Aufgaben und Übungen -
a - Extrahieren Sie aus dem Text zur Aufrüstung wortgetreu den Abschnitt, der bei den Worten „Auf die Frage, warum“ einsetzt, und brechen Sie nach „Stärke antworten müsse?“ ab.
b - Beantworten Sie anhand des Textes zur Aufrüstung folgende Fragen:
(i) In welchen Jahren hat Andreas Zumach die großen Friedensdemos in Bonn mitorganisiert?
(ii) Wie viele Staats- und Regierungschefs der KSZE-Staaten werden für den Pariser Gipfel im November 1990 genannt?
(iii) Seit wie vielen Jahren besteht laut Zumach eine zunehmende Konfrontation mit Russland?
c - Prüfen Sie, ob die folgenden Aussagen mit dem Text zur Aufrüstung übereinstimmen. Antworten Sie jeweils mit Ja oder Nein und zitieren Sie die entscheidenden Worte.
(i) Zumach spricht der Ukraine ein Recht auf militärische Selbstverteidigung ab.
(ii) Zumach lehnt den Begriff der Zeitenwende ab.
(iii) Nach Zumachs Darstellung war der Krieg gegen den Terrorismus in Afghanistan erfolgreich.

Lebenshaus Schwäbische Alb - Gemeinschaft für soziale Gerechtigkeit, Frieden und Ökologie e.V.

Ihre Spende ermöglicht unser Engagement

Spendenkonto:
Bank: GLS Bank eG
IBAN:
DE36 4306 0967 8023 3348 00
BIC: GENODEM1GLS
 

Gegen neue Aufrüstung: “Es gibt keine militärischen Lösungen”

Seit 2001 konnte man keine Probleme militärisch lösen, erklärt Andreas Zumach, langjähriger UNO-Korrespondent von Infosperber.

Redaktion Infosperber: Andreas Zumach hatte 1981 und 1983 die großen Friedensdemos in Bonn mitorganisiert. "Der Spiegel" konfrontiert ihn in der neusten Ausgabe mit der Tatsache, dass nach dem russischen Einmarsch in die Ukraine jetzt auch die Grünen und Friedensbewegten Waffenlieferungen fordern. Infosperber veröffentlicht hier einen von Zumach genehmigten Auszug aus seinen Antworten.

"Aus Verzweiflung etwas tun"

Auf die Frage, warum jetzt auch Friedensbewegte Waffenlieferungen verlangen, meint Zumach:

"Selbstverständlich hat die Ukraine ein Recht auf militärische Selbstverteidigung. Bei den aktuellen Demos gibt es viele Menschen, die mit Blick auf Putins entsetzlichen Angriffskrieg gegen die Ukraine sagen, es bleibe jetzt nichts anderes übrig als Waffen zu liefern. Das passiert eher aus Verzweiflung und ist auch ein Stück Entlastung: Mit Waffenlieferungen können wir wenigstens etwas tun!"

Ob denn Russlands Krieg gegen die Ukraine keine Zeitenwende sei, auf die man mit Stärke antworten müsse?

"Diese Behauptung gab es schon nach dem 11. September 2001. Die Folge war der Krieg gegen den Terrorismus, der 20 Jahre überall, wo er geführt wurde, grässlich gescheitert ist – in Afghanistan und im Irak. In Mali passiert es gerade. Diese Instrumente der militärischen Stärke werden nicht dadurch richtiger, dass Putin jetzt diesen fürchterlichen Krieg führt … Ich wehre mich gegen den Begriff der Zeitenwende. Denn mit diesem Begriff wird die Vorgeschichte entsorgt und auch die eigene Verantwortung dafür. Nichts rechtfertigt diesen Krieg. Aber die westliche Politik gegenüber Russland seit dem Fall der Berliner Mauer trägt eine Mitverantwortung dafür, dass es zu dieser Situation gekommen ist … Wir sind nicht in einer gesamteuropäischen Friedens- und Sicherheitsordnung mit Russland – kollektiv im System der KSZE, wie es noch auf dem Pariser Gipfel im November 1990 ausnahmslos alle 35 Staats- und Regierungschefs der KSZE-Staaten heilig beschworen haben. Stattdessen befinden wir schon seit 15 Jahren in einer zunehmenden Konfrontation mit Russland."

Bereitgestellte Daten -
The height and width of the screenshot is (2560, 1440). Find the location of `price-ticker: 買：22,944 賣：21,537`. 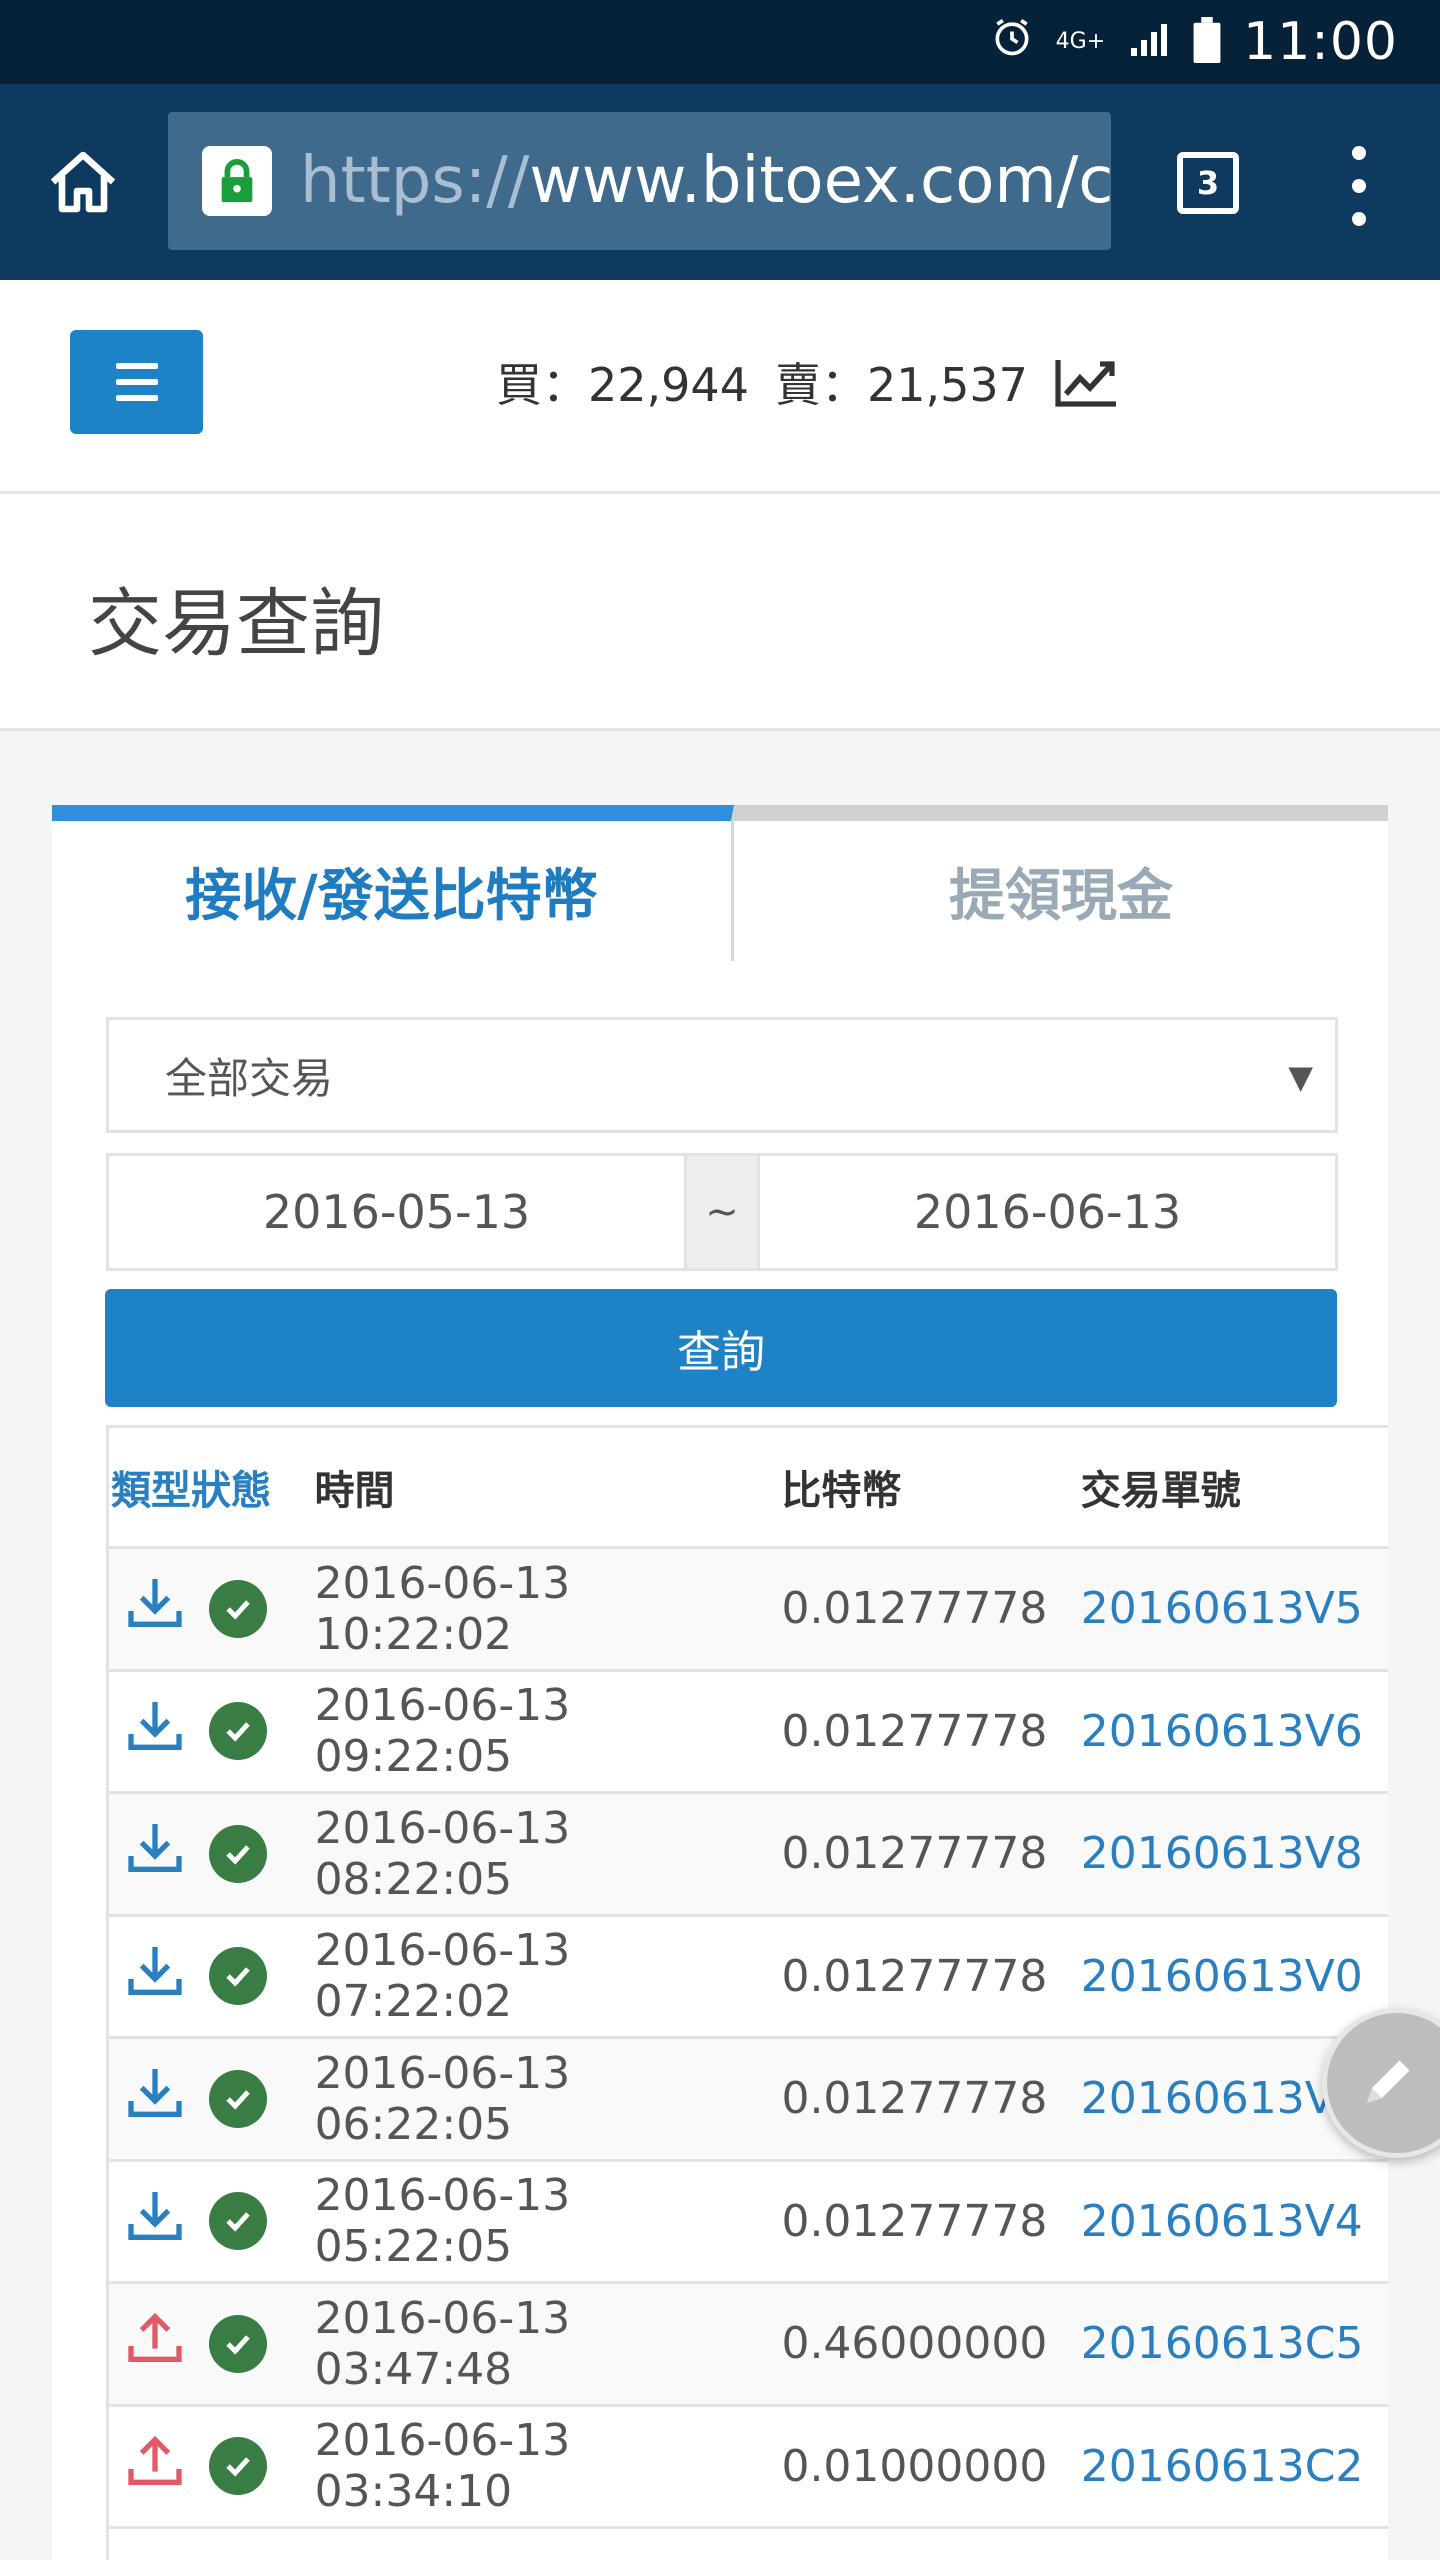

price-ticker: 買：22,944 賣：21,537 is located at coordinates (808, 382).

Gelöste Aufgaben -
a -
Auf die Frage, warum jetzt auch Friedensbewegte Waffenlieferungen verlangen, meint Zumach:

"Selbstverständlich hat die Ukraine ein Recht auf militärische Selbstverteidigung. Bei den aktuellen Demos gibt es viele Menschen, die mit Blick auf Putins entsetzlichen Angriffskrieg gegen die Ukraine sagen, es bleibe jetzt nichts anderes übrig als Waffen zu liefern. Das passiert eher aus Verzweiflung und ist auch ein Stück Entlastung: Mit Waffenlieferungen können wir wenigstens etwas tun!"

Ob denn Russlands Krieg gegen die Ukraine keine Zeitenwende sei, auf die man mit Stärke antworten müsse?

b -
(i) 1981 und 1983
(ii) 35
(iii) Seit 15 Jahren

c -
(i) Nein: „Selbstverständlich hat die Ukraine ein Recht auf militärische Selbstverteidigung.“
(ii) Ja: „Ich wehre mich gegen den Begriff der Zeitenwende.“
(iii) Nein: „der 20 Jahre überall, wo er geführt wurde, grässlich gescheitert ist – in Afghanistan und im Irak“